# start of GIVEN DATA

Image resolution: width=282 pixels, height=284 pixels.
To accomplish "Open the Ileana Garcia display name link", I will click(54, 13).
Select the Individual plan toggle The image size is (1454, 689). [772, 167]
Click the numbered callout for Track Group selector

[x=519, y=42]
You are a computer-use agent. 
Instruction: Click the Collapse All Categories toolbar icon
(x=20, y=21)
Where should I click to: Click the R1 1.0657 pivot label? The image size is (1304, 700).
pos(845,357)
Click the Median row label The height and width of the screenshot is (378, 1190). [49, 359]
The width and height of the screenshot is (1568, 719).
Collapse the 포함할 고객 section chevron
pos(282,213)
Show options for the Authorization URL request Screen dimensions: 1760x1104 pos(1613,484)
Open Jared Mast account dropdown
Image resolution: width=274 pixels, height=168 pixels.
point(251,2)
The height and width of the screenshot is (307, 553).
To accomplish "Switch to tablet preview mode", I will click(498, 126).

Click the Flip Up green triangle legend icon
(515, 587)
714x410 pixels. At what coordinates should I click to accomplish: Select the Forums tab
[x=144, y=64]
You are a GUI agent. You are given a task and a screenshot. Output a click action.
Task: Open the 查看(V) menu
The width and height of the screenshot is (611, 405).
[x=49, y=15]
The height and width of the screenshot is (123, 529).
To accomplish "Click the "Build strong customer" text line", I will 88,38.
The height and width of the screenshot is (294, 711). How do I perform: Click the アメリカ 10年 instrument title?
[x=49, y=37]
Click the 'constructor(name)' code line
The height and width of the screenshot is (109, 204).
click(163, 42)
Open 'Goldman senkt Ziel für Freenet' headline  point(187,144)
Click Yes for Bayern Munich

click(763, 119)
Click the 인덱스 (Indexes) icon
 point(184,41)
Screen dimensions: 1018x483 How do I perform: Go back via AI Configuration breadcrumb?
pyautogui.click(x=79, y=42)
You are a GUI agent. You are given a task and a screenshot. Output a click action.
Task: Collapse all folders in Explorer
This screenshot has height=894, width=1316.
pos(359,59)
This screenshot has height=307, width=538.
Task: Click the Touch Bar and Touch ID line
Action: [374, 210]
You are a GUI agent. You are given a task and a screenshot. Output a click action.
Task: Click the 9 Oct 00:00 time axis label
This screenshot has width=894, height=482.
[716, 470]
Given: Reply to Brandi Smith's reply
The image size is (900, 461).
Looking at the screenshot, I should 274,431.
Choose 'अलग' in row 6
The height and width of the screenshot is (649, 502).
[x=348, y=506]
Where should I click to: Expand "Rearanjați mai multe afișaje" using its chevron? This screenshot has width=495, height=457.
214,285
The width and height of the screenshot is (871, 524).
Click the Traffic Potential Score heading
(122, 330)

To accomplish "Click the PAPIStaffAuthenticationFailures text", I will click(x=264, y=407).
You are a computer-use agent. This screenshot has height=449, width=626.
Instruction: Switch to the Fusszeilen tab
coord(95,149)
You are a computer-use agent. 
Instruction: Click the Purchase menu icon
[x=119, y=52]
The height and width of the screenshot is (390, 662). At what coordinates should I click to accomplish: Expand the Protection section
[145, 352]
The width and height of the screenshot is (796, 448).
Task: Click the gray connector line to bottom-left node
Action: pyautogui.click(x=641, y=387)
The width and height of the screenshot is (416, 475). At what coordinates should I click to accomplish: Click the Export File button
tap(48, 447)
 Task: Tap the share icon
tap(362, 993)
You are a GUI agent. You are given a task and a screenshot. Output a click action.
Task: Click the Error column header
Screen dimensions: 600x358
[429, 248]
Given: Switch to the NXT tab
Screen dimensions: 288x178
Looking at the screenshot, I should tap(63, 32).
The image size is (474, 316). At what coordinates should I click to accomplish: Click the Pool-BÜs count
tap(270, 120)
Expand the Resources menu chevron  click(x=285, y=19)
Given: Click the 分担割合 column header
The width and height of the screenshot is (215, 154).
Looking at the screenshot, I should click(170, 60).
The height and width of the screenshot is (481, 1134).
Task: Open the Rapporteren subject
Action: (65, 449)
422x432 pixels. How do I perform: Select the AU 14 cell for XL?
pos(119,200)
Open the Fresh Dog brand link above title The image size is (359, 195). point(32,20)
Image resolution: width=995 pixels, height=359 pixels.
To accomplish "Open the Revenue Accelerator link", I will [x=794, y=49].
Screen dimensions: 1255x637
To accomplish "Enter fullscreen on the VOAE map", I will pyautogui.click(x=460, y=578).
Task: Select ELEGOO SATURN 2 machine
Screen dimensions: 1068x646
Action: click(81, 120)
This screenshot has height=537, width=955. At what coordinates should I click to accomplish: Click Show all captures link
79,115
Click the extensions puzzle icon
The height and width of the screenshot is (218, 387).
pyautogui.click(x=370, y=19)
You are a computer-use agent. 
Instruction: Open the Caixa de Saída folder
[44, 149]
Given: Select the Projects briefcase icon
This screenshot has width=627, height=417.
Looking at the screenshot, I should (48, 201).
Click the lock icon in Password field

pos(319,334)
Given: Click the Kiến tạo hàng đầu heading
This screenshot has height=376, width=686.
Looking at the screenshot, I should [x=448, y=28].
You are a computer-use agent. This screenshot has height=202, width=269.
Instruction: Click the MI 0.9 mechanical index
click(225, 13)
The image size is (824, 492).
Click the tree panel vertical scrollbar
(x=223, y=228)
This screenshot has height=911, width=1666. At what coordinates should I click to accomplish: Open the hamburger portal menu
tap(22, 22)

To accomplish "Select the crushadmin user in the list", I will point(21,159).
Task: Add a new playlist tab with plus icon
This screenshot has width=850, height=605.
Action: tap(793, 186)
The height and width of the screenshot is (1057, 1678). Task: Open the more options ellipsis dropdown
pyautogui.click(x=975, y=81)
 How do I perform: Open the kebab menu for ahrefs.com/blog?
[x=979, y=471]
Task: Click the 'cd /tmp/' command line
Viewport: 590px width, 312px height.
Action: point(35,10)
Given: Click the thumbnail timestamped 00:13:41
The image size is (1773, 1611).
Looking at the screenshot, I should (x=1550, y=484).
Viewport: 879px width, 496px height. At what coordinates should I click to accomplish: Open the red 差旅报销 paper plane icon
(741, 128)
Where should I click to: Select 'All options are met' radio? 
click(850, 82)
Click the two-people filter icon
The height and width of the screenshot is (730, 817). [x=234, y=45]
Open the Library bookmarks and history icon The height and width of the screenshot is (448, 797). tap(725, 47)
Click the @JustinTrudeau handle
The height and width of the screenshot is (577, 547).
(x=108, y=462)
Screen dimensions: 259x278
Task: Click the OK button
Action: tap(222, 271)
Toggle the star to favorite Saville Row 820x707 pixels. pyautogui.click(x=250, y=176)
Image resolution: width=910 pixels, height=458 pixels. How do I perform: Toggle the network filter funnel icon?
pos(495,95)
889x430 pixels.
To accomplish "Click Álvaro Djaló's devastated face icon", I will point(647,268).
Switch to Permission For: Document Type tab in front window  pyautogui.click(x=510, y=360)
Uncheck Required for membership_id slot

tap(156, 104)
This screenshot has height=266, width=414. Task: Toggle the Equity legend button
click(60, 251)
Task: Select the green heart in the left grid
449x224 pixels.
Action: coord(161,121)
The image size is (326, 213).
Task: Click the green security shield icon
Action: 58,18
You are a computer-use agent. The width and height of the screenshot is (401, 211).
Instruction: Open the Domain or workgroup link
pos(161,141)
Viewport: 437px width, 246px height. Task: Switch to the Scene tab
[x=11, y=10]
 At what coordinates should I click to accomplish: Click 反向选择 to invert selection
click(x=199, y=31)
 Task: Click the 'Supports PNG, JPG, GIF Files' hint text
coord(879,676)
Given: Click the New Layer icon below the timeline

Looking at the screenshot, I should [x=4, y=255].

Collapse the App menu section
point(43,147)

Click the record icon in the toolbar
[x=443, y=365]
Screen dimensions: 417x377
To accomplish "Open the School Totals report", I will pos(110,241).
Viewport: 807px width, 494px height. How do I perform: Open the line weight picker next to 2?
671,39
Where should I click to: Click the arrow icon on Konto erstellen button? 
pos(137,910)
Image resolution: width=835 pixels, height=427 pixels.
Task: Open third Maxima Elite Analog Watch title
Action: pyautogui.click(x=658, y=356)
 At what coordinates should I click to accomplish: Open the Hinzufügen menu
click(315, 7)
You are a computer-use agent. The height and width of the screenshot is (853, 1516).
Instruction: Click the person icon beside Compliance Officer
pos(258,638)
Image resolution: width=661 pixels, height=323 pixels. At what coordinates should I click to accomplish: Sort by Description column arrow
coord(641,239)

# end of GIVEN DATA

## TASK
Put the lines of the entries above, from the line containing "Task: Select ELEGOO SATURN 2 machine" up to and including the line containing "The height and width of the screenshot is (730, 817).", into a Markdown table with the columns Row and Text. Number the rows and leave out blank lines.

## FINISHED TASK
| Row | Text |
|---|---|
| 1 | Task: Select ELEGOO SATURN 2 machine |
| 2 | Screen dimensions: 1068x646 |
| 3 | Action: click(81, 120) |
| 4 | This screenshot has height=537, width=955. At what coordinates should I click to accomplish: Click Show all captures link |
| 5 | 79,115 |
| 6 | Click the extensions puzzle icon |
| 7 | The height and width of the screenshot is (218, 387). |
| 8 | pyautogui.click(x=370, y=19) |
| 9 | You are a computer-use agent.  |
| 10 | Instruction: Open the Caixa de Saída folder |
| 11 | [44, 149] |
| 12 | Given: Select the Projects briefcase icon |
| 13 | This screenshot has width=627, height=417. |
| 14 | Looking at the screenshot, I should (48, 201). |
| 15 | Click the lock icon in Password field |
| 16 | pos(319,334) |
| 17 | Given: Click the Kiến tạo hàng đầu heading |
| 18 | This screenshot has height=376, width=686. |
| 19 | Looking at the screenshot, I should [x=448, y=28]. |
| 20 | You are a computer-use agent. This screenshot has height=202, width=269. |
| 21 | Instruction: Click the MI 0.9 mechanical index |
| 22 | click(225, 13) |
| 23 | The image size is (824, 492). |
| 24 | Click the tree panel vertical scrollbar |
| 25 | (x=223, y=228) |
| 26 | This screenshot has height=911, width=1666. At what coordinates should I click to accomplish: Open the hamburger portal menu |
| 27 | tap(22, 22) |
| 28 | To accomplish "Select the crushadmin user in the list", I will point(21,159). |
| 29 | Task: Add a new playlist tab with plus icon |
| 30 | This screenshot has width=850, height=605. |
| 31 | Action: tap(793, 186) |
| 32 | The height and width of the screenshot is (1057, 1678). Task: Open the more options ellipsis dropdown |
| 33 | pyautogui.click(x=975, y=81) |
| 34 |  How do I perform: Open the kebab menu for ahrefs.com/blog? |
| 35 | [x=979, y=471] |
| 36 | Task: Click the 'cd /tmp/' command line |
| 37 | Viewport: 590px width, 312px height. |
| 38 | Action: point(35,10) |
| 39 | Given: Click the thumbnail timestamped 00:13:41 |
| 40 | The image size is (1773, 1611). |
| 41 | Looking at the screenshot, I should (x=1550, y=484). |
| 42 | Viewport: 879px width, 496px height. At what coordinates should I click to accomplish: Open the red 差旅报销 paper plane icon |
| 43 | (741, 128) |
| 44 | Where should I click to: Select 'All options are met' radio?  |
| 45 | click(850, 82) |
| 46 | Click the two-people filter icon |
| 47 | The height and width of the screenshot is (730, 817). [x=234, y=45] |